AstraZeneca’s diabetes treatment has shown promise in a late-stage trial to help to slow chronic kidney disease, putting it on track for possible expanded approvals ahead of rival drugs.
The British drugmaker said on Tuesday that the treatment – Farxiga – which is used for the most common form of diabetes, helped to improve renal function or reduced the risk of death compared with a placebo in diabetic and non-diabetic patients in a study.
Diabetes is known to have knock-on effects for the heart and kidneys, prompting many drugmakers to test their diabetes treatments on conditions affecting these organs.
Farxiga is part of the SGLT2-inhibitor class of antidiabetics which also includes Eli Lilly and Boehringer Ingelheim’s Jardiance and Johnson & Johnson’s Invokana.

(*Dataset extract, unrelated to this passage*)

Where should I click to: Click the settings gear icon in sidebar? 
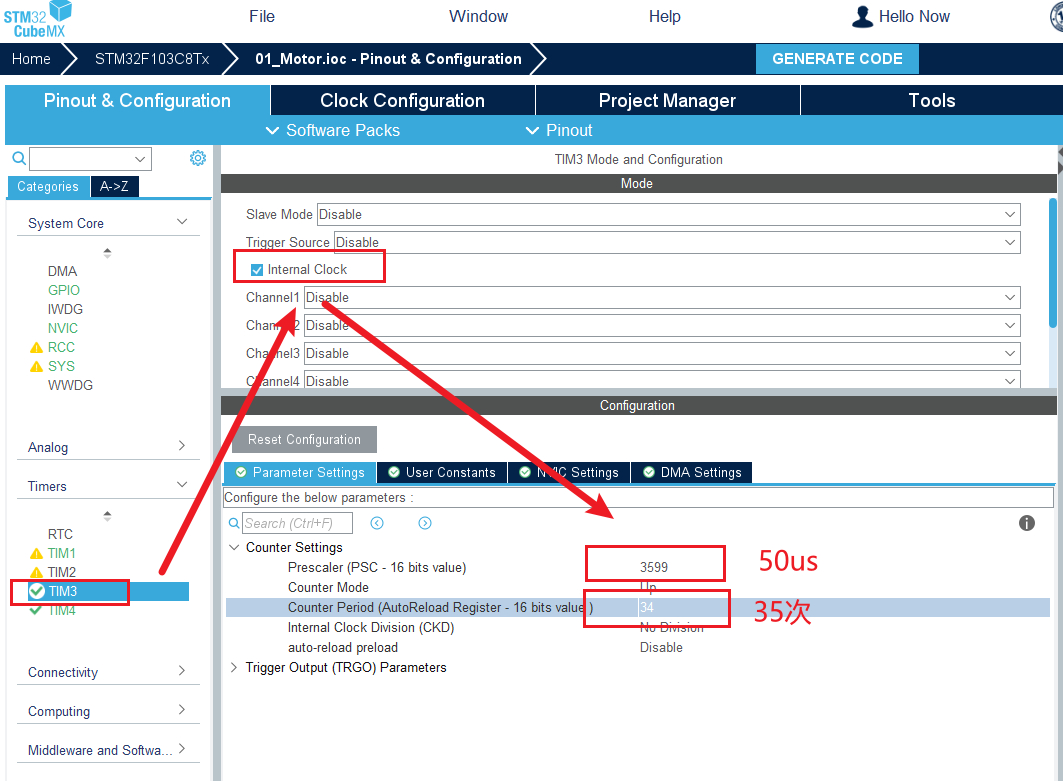198,158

Earlier this year, the U.S. Food and Drug Administration put Jardiance up for a speedy review for a similar setting, but the drug has yet to receive approval. Farxiga was granted this status by the FDA last year.
Chronic kidney disease (CKD) is a serious, progressive condition which affects nearly 700 million people worldwide, and has limited treatment options.
The positive data from AstraZeneca’s late-stage DAPA-CKD trial also comes nearly three months after U.S. regulators approved Farxiga as a medicine for heart failure in certain patients, regardless of their diabetes status.
Farxiga had sales of $1.54 billion (1.2 billion pounds) in 2019, making it among AstaZeneca’s top five treatments in terms of revenue.
The AstraZeneca trial also met all of its secondary goals, the company said.